Thank goodness for breakroom magazines and the people who bring them in. I don't know what I would do for entertainment without them, you know, apart from making fun of my coworkers.

Along the same vein as Newsweek's list-o-cool-things earlier this year, Time has come out with their shorter though slightly more in-depth list of 10 things changing the world. Unlike every other "coolest things ever" list, Twitter was not even mentioned (gasp!) but there were a few cool ideas in this article.

The number one idea changing the world according to Time is "Jobs Are The New Assets". Here is the opening paragraph to set the scene:

Spam-museum Remember when jobs weren't worth your small talk? Think back a year or two. Picture yourself at a cocktail party or maybe picking up the kids from soccer. How did the conversation go? You talked about your house. A new deck! You talked about your portfolio. Gotta go small cap. Did you mention how much pleasure you derived from bringing home a steady paycheck? Probably not. "Land was valuable, and capital was valuable, and labor — who cared?" says David Ellison, a Boston-based money manager. "The attitude was, As long as I buy a few homes and invest in a hedge fund, I'm done. I can sit in my chair and watch football games."

In short, people now have to work for their money. I'm not really sure what world Time has been living in (probably an upper middle class, slightly Republican one maybe) but I think a lot of people already know this and have known the joy and need of a paycheck for awhile. Our jobs are not necessarily who we are, which I think a lot of us can attest to, but they have been a necessary evil all this time, if only for the health insurance and to keep us from watching too much television all day. (See yesterday's post about not knowing what your friends do for work if you think our jobs are really critical to who we are.) But in general people are much less likely now to whine about or leave their jobs then they might have a few years ago.

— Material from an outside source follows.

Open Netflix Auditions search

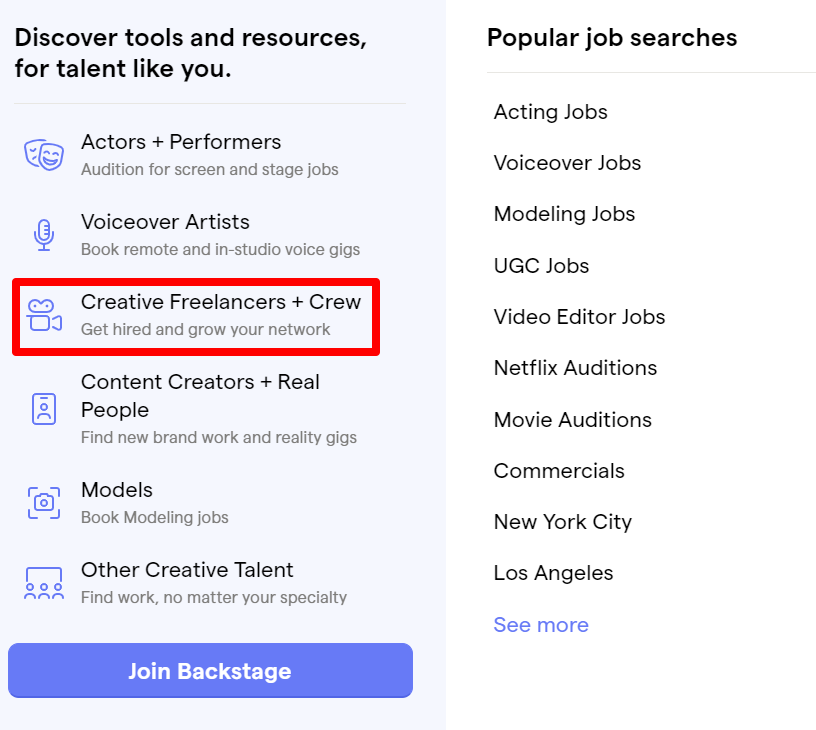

The most interesting and hopeful point on this list to me was actually number two "Recycling the Suburbs". Rather than creating whole new structures, repurposing abandoned malls and superstores make so much more sense. Not only is it more environmentally friendly, but the malls and superstores are already located near where many people live, and making use of space near where people already live makes sense. I mean, anyone who has the vision to turn an old Kmart into a Spam Museum is pretty fantastic in my book.

So, heck with Time, what's changing your world right now?